Political

The Ministry of Justice runs into a little furniture bother

Imagine the conversation later this year, somewhere in Whitehall:

Civil servant Excellent news Minister. Our new arrangements for buying furniture are coming up to the end of their first year and everything is looking really good.

Minister Excellent news. Do you mind letting me have some figures on how the arrangements have performed compared to the previous contracts?

Civil servant I’m terribly sorry Minister, but we haven’t kept all the records of the previous contract.

Minister What about the records just from 2009 then?

Civil servant Sorry, but we haven’t got all of them.

Minister You mean you don’t have the records any more even for something as recent as last year?

Civil servant No, Minister.

Minister So you are telling me we can’t actually properly check whether our new arrangements are doing better or worse than the old ones?

Civil servant I’m afraid so Minister.

It would be pretty underwhelming, wouldn’t it?

Well, that’s just what the Ministry of Justice have managed.

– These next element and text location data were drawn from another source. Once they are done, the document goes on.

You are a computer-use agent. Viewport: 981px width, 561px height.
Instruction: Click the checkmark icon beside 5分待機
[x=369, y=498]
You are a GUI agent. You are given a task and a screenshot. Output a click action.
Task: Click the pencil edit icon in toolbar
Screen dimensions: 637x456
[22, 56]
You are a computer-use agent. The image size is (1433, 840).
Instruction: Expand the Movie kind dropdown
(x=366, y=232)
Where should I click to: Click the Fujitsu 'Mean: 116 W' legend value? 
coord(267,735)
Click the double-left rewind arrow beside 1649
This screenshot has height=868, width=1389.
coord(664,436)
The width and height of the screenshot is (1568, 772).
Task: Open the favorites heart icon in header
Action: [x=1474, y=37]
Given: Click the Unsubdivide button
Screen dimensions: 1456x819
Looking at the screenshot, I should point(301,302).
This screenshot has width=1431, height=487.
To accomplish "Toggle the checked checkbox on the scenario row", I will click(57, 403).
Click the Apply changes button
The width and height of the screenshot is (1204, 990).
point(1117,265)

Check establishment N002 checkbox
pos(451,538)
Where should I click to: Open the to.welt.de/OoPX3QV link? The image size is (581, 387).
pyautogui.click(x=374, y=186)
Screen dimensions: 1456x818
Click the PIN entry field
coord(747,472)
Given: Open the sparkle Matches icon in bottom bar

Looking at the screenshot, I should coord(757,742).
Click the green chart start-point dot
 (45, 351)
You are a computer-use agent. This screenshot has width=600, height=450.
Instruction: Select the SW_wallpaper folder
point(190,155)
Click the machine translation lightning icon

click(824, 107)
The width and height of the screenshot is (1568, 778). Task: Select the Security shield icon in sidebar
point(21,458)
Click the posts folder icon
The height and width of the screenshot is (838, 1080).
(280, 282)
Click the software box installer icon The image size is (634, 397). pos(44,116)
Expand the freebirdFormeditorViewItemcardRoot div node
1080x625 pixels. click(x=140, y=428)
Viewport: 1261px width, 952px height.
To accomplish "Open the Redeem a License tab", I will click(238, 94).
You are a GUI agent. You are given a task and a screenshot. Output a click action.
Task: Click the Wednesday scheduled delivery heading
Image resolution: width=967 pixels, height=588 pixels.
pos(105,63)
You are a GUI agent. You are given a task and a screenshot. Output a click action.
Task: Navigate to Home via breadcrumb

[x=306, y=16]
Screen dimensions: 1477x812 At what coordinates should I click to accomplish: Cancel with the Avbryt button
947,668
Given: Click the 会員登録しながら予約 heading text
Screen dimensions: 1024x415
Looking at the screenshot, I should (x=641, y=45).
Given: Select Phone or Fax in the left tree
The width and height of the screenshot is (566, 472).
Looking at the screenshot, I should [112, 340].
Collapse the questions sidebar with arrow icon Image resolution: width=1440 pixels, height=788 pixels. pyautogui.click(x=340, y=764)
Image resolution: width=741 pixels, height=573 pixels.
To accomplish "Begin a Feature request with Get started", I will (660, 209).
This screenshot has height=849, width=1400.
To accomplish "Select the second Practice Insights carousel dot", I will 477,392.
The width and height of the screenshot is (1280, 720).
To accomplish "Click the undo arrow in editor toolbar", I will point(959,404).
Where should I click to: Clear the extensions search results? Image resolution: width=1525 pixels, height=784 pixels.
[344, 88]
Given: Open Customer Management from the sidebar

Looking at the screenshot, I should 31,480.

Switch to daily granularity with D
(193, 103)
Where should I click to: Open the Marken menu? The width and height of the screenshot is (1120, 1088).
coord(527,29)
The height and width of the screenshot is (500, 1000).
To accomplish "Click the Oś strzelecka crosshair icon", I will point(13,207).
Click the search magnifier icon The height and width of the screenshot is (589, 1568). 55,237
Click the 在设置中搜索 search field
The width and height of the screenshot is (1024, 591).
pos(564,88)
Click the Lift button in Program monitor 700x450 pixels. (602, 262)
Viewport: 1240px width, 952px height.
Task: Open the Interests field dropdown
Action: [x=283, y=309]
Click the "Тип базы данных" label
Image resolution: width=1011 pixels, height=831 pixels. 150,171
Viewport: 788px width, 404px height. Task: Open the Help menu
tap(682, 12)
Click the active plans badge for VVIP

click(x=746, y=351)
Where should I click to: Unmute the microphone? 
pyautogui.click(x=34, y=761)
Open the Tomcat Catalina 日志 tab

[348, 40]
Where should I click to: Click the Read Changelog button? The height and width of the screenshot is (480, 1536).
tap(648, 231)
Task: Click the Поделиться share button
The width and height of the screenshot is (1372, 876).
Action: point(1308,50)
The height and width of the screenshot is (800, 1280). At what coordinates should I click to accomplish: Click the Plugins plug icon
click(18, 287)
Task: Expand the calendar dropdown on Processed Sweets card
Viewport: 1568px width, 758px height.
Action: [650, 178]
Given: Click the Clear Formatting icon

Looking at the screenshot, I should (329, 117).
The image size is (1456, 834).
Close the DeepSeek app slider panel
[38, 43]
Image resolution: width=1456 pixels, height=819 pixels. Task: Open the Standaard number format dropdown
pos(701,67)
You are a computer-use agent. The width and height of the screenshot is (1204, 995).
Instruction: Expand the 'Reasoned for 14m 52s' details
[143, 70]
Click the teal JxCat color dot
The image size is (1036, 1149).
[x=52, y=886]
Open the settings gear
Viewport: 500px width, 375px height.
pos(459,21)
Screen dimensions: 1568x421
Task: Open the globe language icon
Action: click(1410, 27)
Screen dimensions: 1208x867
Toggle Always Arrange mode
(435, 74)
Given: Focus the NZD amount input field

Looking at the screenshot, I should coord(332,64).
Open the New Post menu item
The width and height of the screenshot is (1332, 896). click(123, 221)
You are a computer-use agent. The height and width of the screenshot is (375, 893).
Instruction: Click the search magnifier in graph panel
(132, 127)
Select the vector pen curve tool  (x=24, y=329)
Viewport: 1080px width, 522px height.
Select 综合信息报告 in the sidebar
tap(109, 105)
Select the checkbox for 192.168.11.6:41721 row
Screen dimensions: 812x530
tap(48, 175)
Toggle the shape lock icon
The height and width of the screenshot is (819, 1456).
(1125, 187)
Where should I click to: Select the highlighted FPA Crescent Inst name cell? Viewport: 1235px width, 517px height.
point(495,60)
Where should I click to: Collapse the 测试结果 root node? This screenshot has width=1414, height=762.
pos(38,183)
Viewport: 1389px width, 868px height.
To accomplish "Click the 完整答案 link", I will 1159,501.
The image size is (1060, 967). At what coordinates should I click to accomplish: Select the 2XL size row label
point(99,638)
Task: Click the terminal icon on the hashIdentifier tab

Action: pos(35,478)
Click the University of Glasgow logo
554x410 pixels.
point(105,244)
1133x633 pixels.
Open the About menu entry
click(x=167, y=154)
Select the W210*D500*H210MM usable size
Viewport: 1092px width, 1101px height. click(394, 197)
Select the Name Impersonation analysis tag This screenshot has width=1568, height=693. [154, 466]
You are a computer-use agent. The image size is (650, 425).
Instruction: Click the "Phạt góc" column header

Despite the MoJ’s love of paperwork (work for the MoJ and driving your own car on work business? that’d be four different forms you are meant to keep in the vehicle at all times), it already no longer has full records for its furniture contracts which ended in late 2009 as this Parliamentary Question from Conservative MP Matthew Hancock revealed.

So let’s just hope the MoJ really has improved its furniture supply arrangements, because the records aren’t there any more to tell us for sure.